Santander, 26 de junio de 2.016
El Señor quiso llevarse para sí al amado hijo de sus Católicas Majestades -don Juan, Príncipe de Asturias-, y tras de él a la serenísima reina y princesa doña Isabel y también a su hijo legítmo, el ilustrísimo príncipe don Miguel, que debiera de haber sido el heredero de sus reinos y señoríos.
Los archiduques de Flandes debían presentarse ante las cortes peninsulares para jurar las leyes de Castilla y Aragón y convertirse en Príncipes de Asturias. Viajaron por tierra y visitaron la corte del rey francés. Sus Católicas Majestades se sintieron ofendidas y no acudieron a recibirles a Fuenterrabía, devolviendo así el agravio al archiduque Felipe, pero también a su esposa. Su encuentro en palacio fue tenso y frío...
Durante su estancia en la península, Isabel y Fernando tratarían de liberar a la desdichada Juana de la nefasta influencia de su esposo pero el enfrentamiento con su hija parecía inevitable.

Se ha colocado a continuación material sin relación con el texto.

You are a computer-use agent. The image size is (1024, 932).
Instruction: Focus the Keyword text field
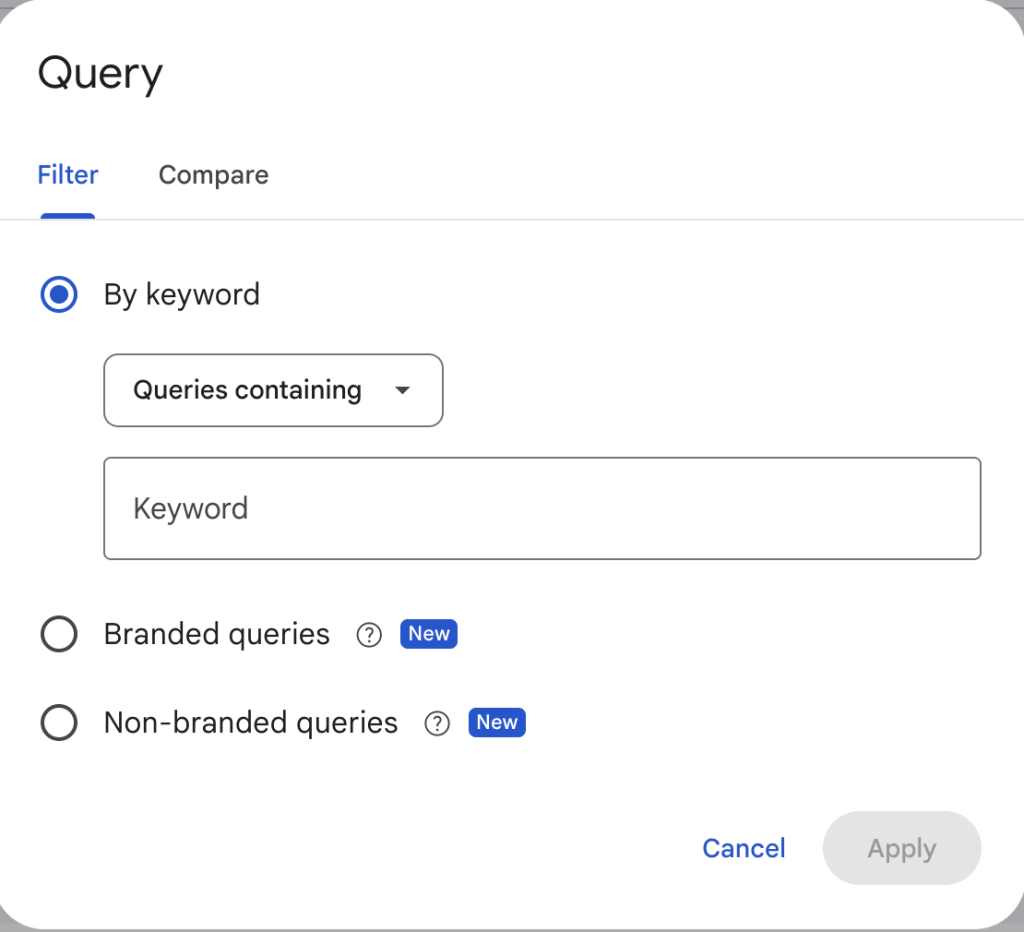click(542, 508)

El 22 de mayo de 1.502 la providencia condujo a los archiduques de Flandes ante las cortes castellanas, convocadas en la catedral de Toledo y presididas por don Diego Pacheco, para que la princesa Juana fuese reconocida como princesa de Asturias junto a su esposo, y príncipe consorte, don Felipe.
Los jóvenes príncipes ansiaban regresar a Flandes pero aún habían de jurar las leyes de Aragón. Isabel y Fernando tenían un deber: hacer de su hija la mejor reina posible, y para ello habrían de retenerla en Castilla. Tal vez no estuviese llamada a continuar su obra pues su esposo parecía nublar su mente y dominar su voluntad... Si Juana pretendía gobernar debería encontrar el modo de hacer valer su buen juicio.

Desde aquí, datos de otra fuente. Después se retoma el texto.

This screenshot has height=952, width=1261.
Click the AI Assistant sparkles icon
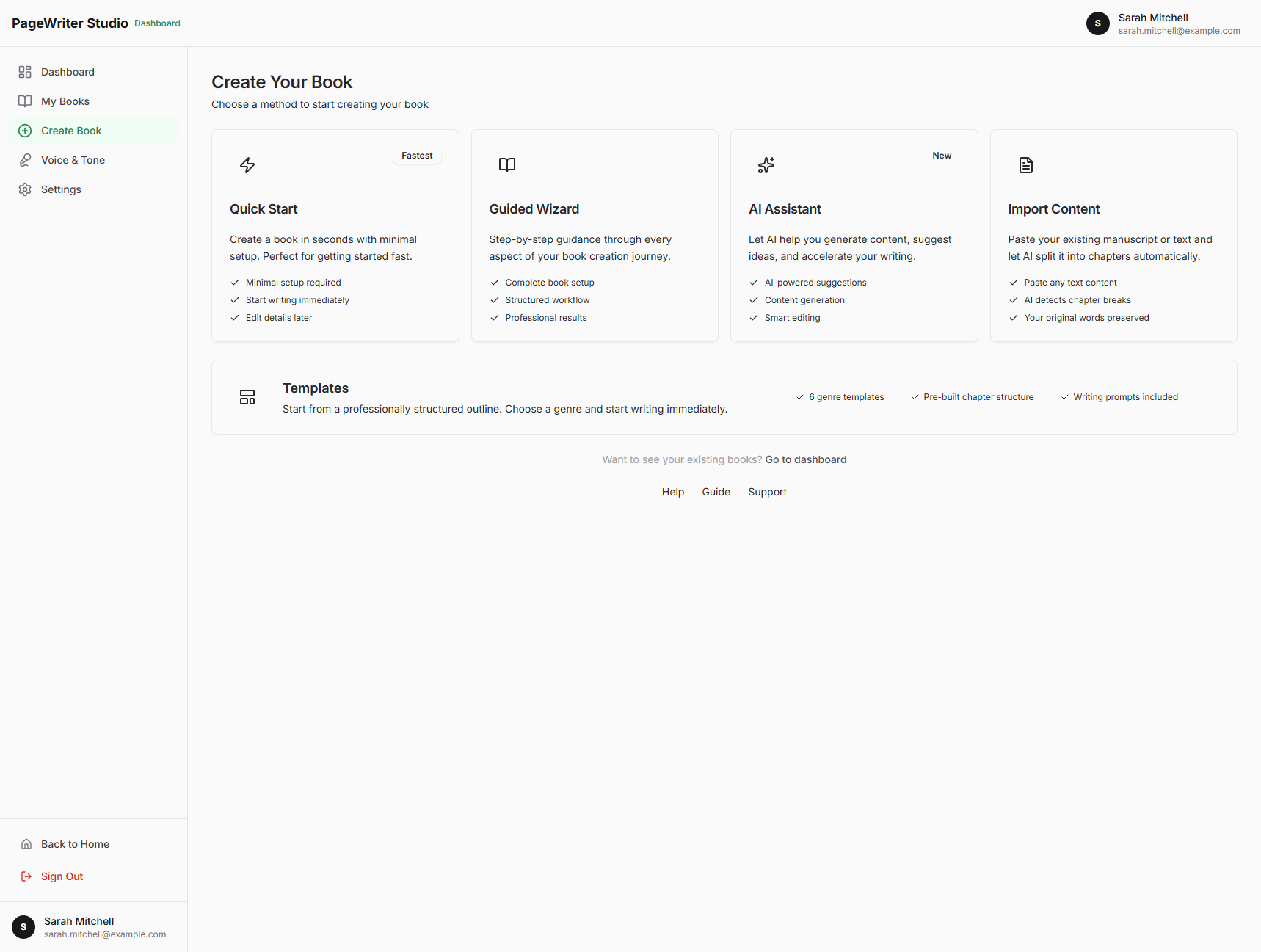(x=766, y=165)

Poco después, las cortes de Aragón se reunieron en la Seo de Zaragazo para jurar a Juana y Felipe como príncipes del reino, pero Fernando hubo de regresar precipitadamente a Castilla pues su amada esposa estaba gravemente enferma: si Isabel moría los reinos de Castilla y Aragón volverían a darse la espalda, pues su corona pasaría a manos de un traidor afín a los franceses...
La corte entera rezó por ella y Dios escuchó sus plegarias: fue benévolo y aún le dio tiempo de encauzar el porvenir de su reino. Ella confiaba en su marido y nada habría de desviar el rumbo que juntos habían encauzado para Castilla.